**ACTIVITY**
Below are records; report the number of lines in them that include the word "value", with no other text.

#####

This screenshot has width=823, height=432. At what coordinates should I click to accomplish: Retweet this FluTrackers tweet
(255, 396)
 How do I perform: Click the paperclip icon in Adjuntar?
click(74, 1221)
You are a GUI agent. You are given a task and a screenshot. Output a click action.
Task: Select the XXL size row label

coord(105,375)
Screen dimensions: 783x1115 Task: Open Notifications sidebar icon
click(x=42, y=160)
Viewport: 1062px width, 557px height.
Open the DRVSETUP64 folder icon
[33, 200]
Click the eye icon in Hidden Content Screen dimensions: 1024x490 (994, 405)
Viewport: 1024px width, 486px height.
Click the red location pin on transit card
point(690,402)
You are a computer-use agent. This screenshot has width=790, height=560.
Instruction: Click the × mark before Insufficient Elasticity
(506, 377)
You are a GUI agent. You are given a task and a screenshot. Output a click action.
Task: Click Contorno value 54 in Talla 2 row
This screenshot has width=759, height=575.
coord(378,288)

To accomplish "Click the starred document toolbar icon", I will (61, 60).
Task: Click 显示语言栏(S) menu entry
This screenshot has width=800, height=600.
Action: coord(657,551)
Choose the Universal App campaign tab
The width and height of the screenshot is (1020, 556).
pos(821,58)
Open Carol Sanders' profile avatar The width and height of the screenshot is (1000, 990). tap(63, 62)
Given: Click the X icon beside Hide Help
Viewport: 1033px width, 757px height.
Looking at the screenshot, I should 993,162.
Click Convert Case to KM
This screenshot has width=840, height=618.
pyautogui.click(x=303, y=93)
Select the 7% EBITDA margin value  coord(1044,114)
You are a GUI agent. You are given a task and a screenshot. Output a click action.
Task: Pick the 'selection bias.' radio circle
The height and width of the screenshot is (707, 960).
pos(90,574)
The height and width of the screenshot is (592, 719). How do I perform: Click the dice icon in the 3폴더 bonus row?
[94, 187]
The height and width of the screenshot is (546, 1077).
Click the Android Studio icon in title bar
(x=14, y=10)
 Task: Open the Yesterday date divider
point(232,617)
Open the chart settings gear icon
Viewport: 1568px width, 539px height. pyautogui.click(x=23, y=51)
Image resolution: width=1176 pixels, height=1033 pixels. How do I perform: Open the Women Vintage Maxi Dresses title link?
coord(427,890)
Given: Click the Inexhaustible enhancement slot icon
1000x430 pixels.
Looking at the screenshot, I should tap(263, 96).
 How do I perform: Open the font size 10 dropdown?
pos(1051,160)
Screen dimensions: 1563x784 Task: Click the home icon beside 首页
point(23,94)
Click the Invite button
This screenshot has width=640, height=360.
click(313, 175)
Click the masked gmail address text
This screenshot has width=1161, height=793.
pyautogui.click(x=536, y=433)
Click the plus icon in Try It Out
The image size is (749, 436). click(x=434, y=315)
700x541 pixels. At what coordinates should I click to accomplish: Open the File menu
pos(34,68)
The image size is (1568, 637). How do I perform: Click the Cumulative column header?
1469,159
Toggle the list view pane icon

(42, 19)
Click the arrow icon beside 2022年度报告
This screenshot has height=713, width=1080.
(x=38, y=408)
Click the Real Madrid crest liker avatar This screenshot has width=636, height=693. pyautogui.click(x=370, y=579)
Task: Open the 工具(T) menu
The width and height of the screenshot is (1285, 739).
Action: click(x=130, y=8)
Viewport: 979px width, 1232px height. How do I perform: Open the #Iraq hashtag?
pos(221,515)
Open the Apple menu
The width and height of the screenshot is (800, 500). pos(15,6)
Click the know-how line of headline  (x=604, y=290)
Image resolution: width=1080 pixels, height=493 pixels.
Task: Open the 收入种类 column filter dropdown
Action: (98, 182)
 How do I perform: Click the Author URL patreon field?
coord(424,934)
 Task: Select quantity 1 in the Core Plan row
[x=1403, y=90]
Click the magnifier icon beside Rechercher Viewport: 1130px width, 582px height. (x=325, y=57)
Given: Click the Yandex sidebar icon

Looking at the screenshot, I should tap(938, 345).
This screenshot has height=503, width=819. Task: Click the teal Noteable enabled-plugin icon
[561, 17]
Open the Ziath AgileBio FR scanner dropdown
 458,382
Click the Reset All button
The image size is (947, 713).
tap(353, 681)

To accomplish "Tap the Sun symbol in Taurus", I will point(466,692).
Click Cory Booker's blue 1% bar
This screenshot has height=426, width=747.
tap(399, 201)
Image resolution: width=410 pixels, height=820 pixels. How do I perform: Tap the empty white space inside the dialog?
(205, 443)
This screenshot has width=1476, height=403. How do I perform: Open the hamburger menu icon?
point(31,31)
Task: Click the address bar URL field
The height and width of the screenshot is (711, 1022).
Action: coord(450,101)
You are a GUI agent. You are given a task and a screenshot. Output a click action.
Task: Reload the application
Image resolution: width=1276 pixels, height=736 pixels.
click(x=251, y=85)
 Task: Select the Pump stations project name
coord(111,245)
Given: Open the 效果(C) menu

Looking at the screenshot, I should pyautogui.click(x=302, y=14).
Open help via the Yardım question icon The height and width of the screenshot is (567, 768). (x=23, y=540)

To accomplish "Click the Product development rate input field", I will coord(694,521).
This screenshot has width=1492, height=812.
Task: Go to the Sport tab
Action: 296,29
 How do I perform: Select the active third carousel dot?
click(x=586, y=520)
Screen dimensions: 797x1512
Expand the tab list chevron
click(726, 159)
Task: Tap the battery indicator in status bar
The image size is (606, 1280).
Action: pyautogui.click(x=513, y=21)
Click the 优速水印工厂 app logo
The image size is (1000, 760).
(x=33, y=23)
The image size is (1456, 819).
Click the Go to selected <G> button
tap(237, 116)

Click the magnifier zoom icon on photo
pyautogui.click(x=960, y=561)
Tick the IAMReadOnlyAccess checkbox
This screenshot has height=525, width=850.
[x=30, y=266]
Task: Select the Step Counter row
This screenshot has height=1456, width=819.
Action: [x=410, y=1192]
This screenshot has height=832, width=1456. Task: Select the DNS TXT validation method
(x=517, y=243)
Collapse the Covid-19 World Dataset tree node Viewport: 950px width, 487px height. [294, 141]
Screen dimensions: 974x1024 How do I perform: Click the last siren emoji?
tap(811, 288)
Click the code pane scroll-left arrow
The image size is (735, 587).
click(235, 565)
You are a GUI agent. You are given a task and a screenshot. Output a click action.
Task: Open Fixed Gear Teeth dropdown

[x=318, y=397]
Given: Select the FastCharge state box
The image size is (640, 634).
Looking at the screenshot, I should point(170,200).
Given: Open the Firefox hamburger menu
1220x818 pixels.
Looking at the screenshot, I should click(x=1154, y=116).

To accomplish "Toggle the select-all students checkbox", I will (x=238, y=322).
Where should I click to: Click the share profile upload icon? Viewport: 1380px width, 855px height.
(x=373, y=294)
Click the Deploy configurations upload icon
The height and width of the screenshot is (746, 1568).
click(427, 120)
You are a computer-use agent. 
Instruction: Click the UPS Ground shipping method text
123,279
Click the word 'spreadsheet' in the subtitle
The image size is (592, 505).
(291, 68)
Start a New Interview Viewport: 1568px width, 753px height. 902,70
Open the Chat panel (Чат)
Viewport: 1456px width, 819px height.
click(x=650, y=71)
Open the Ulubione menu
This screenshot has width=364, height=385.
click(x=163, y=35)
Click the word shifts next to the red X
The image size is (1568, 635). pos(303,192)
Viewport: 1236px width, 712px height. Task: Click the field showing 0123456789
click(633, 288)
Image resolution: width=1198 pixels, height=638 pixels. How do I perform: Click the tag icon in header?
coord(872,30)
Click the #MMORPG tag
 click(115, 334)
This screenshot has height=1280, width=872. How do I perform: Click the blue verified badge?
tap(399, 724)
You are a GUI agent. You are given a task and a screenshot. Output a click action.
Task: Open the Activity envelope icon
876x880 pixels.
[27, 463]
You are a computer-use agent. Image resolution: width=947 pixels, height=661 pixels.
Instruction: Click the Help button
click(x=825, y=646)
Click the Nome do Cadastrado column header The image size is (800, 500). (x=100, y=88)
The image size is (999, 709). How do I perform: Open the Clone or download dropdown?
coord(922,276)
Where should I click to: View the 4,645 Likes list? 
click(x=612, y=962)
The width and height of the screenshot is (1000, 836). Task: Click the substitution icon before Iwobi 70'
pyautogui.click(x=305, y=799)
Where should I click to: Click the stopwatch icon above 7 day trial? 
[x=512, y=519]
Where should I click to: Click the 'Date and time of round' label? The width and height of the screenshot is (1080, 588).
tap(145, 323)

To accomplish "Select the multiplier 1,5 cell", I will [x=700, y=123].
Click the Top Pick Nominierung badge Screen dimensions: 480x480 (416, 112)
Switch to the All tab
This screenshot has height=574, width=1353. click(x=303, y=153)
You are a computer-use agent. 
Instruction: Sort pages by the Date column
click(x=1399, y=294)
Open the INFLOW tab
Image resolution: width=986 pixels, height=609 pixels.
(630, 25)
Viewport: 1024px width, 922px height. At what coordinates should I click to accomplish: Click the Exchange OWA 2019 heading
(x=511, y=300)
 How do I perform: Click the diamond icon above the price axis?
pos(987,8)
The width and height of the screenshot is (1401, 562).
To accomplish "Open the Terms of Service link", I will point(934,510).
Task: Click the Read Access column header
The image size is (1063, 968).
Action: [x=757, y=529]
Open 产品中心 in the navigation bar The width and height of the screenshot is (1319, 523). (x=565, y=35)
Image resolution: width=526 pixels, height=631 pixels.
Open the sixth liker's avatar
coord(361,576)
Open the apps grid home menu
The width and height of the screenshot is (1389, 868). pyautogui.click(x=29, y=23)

#####

**SOLUTION**
2